The purpose of this study is therefore to investigate the feasibility of naltrexone
augmentation on discontinuing buprenorphine in eligible patients on long-term maintenance.


Inclusion Criteria:

1. Adult, aged 18-49.

2. Currently maintained on buprenorphine, with a clinically acceptable interest in
tapering or discontinuing it

3. Willingness to switch over to naltrexone

4. In otherwise good health based on complete medical history, physical examination,
vital signs measurement, ECG, and laboratory tests (hematology, blood chemistry,
urinalysis) within normal ranges.

5. Able to give informed consent and comply with study procedures,

6. Currently on 2 mg or less of buprenorphine.

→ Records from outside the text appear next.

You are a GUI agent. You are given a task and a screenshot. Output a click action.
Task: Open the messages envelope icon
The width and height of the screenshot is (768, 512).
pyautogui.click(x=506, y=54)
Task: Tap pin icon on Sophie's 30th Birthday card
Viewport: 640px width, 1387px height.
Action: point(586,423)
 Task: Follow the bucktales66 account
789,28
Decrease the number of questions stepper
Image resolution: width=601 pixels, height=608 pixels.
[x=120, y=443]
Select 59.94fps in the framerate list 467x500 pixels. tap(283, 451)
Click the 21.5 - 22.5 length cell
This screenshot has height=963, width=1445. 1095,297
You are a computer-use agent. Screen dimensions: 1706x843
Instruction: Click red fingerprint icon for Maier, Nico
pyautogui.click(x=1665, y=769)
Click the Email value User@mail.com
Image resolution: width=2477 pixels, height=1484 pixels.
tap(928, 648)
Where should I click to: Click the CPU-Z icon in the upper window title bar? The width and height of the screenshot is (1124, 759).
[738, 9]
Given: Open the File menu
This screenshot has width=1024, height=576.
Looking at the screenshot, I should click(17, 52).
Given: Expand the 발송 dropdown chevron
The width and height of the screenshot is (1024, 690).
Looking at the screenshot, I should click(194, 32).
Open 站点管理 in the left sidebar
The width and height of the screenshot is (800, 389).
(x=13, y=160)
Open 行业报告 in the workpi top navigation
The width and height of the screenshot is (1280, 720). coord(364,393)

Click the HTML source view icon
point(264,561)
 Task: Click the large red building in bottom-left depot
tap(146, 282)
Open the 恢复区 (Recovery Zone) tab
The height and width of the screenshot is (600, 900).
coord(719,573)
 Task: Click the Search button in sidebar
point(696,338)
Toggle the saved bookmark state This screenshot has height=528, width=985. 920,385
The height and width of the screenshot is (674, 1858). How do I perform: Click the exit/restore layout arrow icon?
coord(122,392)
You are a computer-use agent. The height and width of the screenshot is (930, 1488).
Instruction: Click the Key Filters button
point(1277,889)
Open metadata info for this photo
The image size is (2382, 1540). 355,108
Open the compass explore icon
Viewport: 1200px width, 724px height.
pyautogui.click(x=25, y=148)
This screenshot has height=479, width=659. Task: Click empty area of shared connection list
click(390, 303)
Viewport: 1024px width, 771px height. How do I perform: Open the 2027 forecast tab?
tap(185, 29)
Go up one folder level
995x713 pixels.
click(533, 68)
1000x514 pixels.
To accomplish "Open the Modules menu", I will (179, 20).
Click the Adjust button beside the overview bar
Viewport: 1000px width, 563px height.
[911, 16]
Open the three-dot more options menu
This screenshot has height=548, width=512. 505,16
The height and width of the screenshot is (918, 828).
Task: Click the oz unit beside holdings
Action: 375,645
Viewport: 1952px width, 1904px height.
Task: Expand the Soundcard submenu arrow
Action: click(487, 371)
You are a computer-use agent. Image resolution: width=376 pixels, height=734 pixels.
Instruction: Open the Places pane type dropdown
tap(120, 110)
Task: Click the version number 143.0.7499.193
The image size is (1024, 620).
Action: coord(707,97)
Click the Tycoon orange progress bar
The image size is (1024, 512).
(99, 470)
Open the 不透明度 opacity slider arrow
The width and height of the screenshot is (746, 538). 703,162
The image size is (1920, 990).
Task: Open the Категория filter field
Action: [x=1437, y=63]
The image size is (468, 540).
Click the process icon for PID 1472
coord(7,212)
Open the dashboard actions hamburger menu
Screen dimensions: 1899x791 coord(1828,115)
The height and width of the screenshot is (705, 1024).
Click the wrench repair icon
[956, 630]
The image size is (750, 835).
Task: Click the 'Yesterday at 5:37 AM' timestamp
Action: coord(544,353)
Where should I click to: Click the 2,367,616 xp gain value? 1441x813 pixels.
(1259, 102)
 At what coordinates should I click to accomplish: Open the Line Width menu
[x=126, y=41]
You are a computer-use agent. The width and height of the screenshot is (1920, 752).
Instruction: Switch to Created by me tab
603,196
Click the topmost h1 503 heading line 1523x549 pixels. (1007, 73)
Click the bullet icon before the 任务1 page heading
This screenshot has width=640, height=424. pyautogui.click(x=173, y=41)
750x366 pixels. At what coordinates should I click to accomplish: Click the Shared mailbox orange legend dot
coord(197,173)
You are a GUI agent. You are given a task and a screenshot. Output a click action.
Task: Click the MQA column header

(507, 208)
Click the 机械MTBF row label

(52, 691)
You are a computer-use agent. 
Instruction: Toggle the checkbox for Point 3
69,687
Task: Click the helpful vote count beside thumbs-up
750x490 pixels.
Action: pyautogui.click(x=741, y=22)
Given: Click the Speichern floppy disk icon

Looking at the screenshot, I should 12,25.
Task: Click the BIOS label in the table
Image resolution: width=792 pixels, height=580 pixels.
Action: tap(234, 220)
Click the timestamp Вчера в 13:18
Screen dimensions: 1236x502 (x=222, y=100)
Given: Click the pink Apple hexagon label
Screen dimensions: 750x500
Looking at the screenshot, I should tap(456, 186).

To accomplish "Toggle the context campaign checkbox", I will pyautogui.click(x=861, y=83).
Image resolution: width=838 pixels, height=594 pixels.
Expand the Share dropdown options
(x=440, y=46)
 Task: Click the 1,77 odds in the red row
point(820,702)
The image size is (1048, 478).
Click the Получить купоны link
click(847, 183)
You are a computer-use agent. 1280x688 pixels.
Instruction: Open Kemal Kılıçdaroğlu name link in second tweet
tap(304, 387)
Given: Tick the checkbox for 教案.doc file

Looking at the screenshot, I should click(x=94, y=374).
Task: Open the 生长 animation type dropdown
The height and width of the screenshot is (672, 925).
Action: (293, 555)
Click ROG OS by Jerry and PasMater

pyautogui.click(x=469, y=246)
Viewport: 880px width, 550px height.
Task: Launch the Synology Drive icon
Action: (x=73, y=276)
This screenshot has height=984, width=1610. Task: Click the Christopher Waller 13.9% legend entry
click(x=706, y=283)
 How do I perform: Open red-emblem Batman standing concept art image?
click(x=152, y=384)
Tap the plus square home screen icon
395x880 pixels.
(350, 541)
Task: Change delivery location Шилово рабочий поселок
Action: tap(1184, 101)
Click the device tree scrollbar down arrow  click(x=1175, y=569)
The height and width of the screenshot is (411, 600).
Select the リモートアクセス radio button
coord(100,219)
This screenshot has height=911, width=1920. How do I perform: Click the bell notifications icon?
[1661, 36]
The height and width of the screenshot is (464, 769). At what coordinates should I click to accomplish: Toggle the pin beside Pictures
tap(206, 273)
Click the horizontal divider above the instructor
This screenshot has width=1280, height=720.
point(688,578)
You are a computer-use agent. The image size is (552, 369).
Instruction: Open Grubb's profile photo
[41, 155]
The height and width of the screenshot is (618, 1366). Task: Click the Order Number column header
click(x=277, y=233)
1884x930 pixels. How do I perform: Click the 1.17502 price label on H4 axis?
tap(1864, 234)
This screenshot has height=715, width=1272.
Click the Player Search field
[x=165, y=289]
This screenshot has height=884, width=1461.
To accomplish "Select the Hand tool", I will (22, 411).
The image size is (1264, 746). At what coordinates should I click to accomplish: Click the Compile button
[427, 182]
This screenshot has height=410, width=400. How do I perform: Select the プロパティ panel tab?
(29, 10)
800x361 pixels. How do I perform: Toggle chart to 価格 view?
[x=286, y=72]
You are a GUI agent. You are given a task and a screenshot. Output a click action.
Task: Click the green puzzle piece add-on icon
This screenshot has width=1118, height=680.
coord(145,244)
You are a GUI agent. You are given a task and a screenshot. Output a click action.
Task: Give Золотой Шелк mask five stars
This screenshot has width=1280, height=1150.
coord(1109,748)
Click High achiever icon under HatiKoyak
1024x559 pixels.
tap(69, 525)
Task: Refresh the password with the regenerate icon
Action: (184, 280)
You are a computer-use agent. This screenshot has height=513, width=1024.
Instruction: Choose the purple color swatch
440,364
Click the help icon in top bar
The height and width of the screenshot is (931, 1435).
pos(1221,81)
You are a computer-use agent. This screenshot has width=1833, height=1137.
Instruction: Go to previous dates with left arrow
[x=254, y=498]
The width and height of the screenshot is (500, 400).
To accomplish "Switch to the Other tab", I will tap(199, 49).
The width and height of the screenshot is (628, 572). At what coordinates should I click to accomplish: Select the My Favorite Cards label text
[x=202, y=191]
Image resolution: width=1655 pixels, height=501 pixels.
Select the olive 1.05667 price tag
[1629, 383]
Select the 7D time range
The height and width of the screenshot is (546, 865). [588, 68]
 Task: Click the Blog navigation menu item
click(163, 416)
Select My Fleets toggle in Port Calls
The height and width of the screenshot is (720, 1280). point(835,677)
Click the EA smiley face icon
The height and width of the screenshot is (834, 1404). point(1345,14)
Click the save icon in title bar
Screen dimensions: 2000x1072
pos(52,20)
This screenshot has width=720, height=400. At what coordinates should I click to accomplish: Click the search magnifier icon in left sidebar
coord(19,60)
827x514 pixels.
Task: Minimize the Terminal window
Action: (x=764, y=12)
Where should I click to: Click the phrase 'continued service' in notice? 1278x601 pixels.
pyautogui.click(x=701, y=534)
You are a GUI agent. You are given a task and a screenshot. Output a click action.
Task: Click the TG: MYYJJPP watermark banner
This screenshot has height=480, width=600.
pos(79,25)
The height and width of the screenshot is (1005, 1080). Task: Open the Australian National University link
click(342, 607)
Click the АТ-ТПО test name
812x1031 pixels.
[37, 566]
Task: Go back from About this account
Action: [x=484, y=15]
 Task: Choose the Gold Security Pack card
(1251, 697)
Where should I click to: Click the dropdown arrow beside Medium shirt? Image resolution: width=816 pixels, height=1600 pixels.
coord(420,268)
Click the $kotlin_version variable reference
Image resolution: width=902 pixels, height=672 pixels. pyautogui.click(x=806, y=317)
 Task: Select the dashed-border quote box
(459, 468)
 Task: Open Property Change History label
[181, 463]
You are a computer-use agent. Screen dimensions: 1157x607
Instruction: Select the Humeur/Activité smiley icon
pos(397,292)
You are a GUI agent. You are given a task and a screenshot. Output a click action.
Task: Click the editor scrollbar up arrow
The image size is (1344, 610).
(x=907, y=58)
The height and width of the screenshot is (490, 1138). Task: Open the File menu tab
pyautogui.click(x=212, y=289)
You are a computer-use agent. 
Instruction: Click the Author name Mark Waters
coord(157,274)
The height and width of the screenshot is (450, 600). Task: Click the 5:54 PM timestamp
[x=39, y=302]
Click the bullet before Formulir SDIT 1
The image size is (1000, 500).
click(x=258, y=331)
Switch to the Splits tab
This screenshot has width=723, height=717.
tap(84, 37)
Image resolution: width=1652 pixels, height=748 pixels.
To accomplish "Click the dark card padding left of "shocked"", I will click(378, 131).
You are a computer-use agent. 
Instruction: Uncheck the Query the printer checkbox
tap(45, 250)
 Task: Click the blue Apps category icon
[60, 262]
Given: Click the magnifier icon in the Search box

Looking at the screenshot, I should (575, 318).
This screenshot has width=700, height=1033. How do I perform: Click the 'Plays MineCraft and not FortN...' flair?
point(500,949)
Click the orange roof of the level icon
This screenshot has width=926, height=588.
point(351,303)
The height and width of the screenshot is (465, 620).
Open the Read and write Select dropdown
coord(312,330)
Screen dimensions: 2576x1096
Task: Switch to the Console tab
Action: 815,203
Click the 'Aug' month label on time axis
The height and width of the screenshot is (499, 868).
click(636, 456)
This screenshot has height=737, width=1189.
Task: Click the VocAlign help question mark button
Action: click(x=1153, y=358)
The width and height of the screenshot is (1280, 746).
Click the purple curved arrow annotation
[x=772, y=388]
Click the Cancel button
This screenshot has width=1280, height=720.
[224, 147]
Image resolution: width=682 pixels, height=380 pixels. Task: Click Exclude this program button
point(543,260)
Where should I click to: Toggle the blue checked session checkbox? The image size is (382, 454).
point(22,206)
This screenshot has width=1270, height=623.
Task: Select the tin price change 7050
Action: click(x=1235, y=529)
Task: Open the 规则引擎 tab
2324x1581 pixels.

7. Voluntarily seeking treatment for opioid dependence.

Exclusion Criteria:

1. Significant current suicidal risk or 1 or more suicide attempts within the past year

2. History of accidental drug overdose in the last three years defined as an episode of
opioid-induced unconsciousness or incapacitation, whether or not medical treatment was
sought or received.

3. Positive serum pregnancy test, lactation, or unwillingness to use a satisfactory
method of birth control

4. Active psychiatric disorder which might interfere with participation or make
participation hazardous, including DSM-IV organic mental disorder, psychotic disorder,
or bipolar disorder with mania

5. History of allergic reaction, adverse reaction, or sensitivity to any study
medication.

6. Acute hepatitis with SGOT or SGPT > 3 times the upper end of the laboratory normal
range (chronic hepatitis is acceptable as we have found naltrexone treatment well
tolerate and safe among patients with chronic hepatitis)

7. Currently prescribed or regularly taking opioids for chronic pain

8. Current participation in another intensive psychotherapy or substance abuse treatment
program, or participation in another treatment study.

9. Opioid dependence is not well-managed, and characterized by relapses, slips, or missed
doses

10. Concurrent treatment with psychotropic medications which may interact adversely with
naltrexone, such as duloxetine and valproic acid.